TAREFA BREVE 1:
Reproduza, do texto sobre o motor de Fórmula 1 adaptado às ruas, o trecho que vai de "Obviamente ele precisou" até "Que clichê, Lewis!".

===== TEXTO APRESENTADO =====

Obviamente ele precisou de algumas modificações para ser usado como um carro de rua, que é ligado e desligado com frequência, que pode ficar preso em um congestionamento ou parado em um semáforo. A AMG não entrou em detalhes sobre as modificações, mas Tobias Moers já disse em outras ocasiões que o motor da F1 é mais robusto do que se imagina e que seria preciso apenas adaptar a faixa de rotações para o uso nas ruas. Na Fórmula 1 a lenta do motor fica na casa das 3.000 rpm e o limite em 15.000 (embora as equipes raramente passem das 13.000).
No carro de rua, essa faixa foi deslocada 2.000 rpm para baixo, o que significa que ele tem uma lenta “comum”, em 1.000 rpm, e seu limite de giros vai até 11.000 rpm, algo inédito em um supercarro produzido em série e que faz jus à afirmação de Lewis Hamilton sobre ser “um carro de corridas para as ruas”. Que clichê, Lewis!
Os motores elétricos também foram modificados. No Fórmula 1 são apenas dois — um conectado ao câmbio/virabrequim para auxiliar na entrega de potência, e outro conectado ao eixo da turbina para mantê-la girando nas desacelerações e, assim, eliminar o turbo lag.

=====

TAREFA BREVE 2:
Transcreva fielmente o trecho dos registros que vai do início até a linha que contém "will [x=868, y=461].", incluindo essa linha.

===== LISTA DE REGISTROS =====

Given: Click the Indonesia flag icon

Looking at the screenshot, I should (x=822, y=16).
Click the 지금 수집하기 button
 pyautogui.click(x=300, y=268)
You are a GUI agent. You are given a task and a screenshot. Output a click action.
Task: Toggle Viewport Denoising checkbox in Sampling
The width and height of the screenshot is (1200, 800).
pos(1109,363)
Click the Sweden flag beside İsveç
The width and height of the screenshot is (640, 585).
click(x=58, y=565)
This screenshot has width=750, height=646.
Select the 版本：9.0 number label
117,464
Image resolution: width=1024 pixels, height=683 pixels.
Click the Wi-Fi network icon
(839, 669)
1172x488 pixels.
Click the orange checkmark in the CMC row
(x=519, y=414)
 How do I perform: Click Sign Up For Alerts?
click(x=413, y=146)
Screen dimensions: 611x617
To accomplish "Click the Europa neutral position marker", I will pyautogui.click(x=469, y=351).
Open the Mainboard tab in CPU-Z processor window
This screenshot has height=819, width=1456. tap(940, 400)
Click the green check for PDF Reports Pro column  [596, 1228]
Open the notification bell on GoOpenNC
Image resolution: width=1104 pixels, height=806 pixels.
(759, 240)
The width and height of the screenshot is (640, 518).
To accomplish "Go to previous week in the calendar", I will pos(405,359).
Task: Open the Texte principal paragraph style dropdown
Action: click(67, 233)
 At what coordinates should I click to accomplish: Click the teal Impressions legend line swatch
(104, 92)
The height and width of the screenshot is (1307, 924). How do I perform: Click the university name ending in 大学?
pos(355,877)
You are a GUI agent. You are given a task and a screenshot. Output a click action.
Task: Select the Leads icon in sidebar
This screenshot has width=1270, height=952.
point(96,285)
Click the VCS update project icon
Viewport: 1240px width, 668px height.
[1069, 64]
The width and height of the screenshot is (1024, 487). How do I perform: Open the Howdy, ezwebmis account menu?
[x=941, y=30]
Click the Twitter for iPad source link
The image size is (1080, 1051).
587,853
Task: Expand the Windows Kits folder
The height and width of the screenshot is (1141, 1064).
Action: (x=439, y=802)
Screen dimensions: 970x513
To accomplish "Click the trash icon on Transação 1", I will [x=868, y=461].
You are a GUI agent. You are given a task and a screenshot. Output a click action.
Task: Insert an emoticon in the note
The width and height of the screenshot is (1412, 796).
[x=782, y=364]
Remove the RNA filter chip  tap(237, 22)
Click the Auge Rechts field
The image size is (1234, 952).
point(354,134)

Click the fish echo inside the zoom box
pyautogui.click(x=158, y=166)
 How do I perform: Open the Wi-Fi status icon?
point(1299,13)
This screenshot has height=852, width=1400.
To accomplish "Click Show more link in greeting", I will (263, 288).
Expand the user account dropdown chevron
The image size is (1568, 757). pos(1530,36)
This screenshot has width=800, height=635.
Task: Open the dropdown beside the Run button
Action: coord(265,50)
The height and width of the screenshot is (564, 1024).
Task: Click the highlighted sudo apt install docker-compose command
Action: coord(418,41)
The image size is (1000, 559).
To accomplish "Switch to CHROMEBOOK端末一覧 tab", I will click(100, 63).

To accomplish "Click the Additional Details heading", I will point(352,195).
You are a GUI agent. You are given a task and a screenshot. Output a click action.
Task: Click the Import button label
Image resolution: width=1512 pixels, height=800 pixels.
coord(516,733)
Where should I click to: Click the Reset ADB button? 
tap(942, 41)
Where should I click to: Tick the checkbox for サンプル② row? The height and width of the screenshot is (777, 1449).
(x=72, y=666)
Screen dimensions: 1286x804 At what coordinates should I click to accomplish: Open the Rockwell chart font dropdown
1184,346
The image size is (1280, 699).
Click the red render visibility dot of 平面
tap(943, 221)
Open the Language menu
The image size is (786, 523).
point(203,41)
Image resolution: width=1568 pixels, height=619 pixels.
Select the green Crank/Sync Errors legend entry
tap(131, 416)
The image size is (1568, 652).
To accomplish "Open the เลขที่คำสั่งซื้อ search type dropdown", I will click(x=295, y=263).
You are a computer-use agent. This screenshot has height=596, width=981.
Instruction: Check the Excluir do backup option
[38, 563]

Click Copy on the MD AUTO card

=====

RESPOSTA MODELO 1:
Obviamente ele precisou de algumas modificações para ser usado como um carro de rua, que é ligado e desligado com frequência, que pode ficar preso em um congestionamento ou parado em um semáforo. A AMG não entrou em detalhes sobre as modificações, mas Tobias Moers já disse em outras ocasiões que o motor da F1 é mais robusto do que se imagina e que seria preciso apenas adaptar a faixa de rotações para o uso nas ruas. Na Fórmula 1 a lenta do motor fica na casa das 3.000 rpm e o limite em 15.000 (embora as equipes raramente passem das 13.000).
No carro de rua, essa faixa foi deslocada 2.000 rpm para baixo, o que significa que ele tem uma lenta “comum”, em 1.000 rpm, e seu limite de giros vai até 11.000 rpm, algo inédito em um supercarro produzido em série e que faz jus à afirmação de Lewis Hamilton sobre ser “um carro de corridas para as ruas”. Que clichê, Lewis!

RESPOSTA MODELO 2:
Given: Click the Indonesia flag icon

Looking at the screenshot, I should (x=822, y=16).
Click the 지금 수집하기 button
 pyautogui.click(x=300, y=268)
You are a GUI agent. You are given a task and a screenshot. Output a click action.
Task: Toggle Viewport Denoising checkbox in Sampling
The width and height of the screenshot is (1200, 800).
pos(1109,363)
Click the Sweden flag beside İsveç
The width and height of the screenshot is (640, 585).
click(x=58, y=565)
This screenshot has width=750, height=646.
Select the 版本：9.0 number label
117,464
Image resolution: width=1024 pixels, height=683 pixels.
Click the Wi-Fi network icon
(839, 669)
1172x488 pixels.
Click the orange checkmark in the CMC row
(x=519, y=414)
 How do I perform: Click Sign Up For Alerts?
click(x=413, y=146)
Screen dimensions: 611x617
To accomplish "Click the Europa neutral position marker", I will pyautogui.click(x=469, y=351).
Open the Mainboard tab in CPU-Z processor window
This screenshot has height=819, width=1456. tap(940, 400)
Click the green check for PDF Reports Pro column  [596, 1228]
Open the notification bell on GoOpenNC
Image resolution: width=1104 pixels, height=806 pixels.
(759, 240)
The width and height of the screenshot is (640, 518).
To accomplish "Go to previous week in the calendar", I will pos(405,359).
Task: Open the Texte principal paragraph style dropdown
Action: click(67, 233)
 At what coordinates should I click to accomplish: Click the teal Impressions legend line swatch
(104, 92)
The height and width of the screenshot is (1307, 924). How do I perform: Click the university name ending in 大学?
pos(355,877)
You are a GUI agent. You are given a task and a screenshot. Output a click action.
Task: Select the Leads icon in sidebar
This screenshot has width=1270, height=952.
point(96,285)
Click the VCS update project icon
Viewport: 1240px width, 668px height.
[1069, 64]
The width and height of the screenshot is (1024, 487). How do I perform: Open the Howdy, ezwebmis account menu?
[x=941, y=30]
Click the Twitter for iPad source link
The image size is (1080, 1051).
587,853
Task: Expand the Windows Kits folder
The height and width of the screenshot is (1141, 1064).
Action: (x=439, y=802)
Screen dimensions: 970x513
To accomplish "Click the trash icon on Transação 1", I will [x=868, y=461].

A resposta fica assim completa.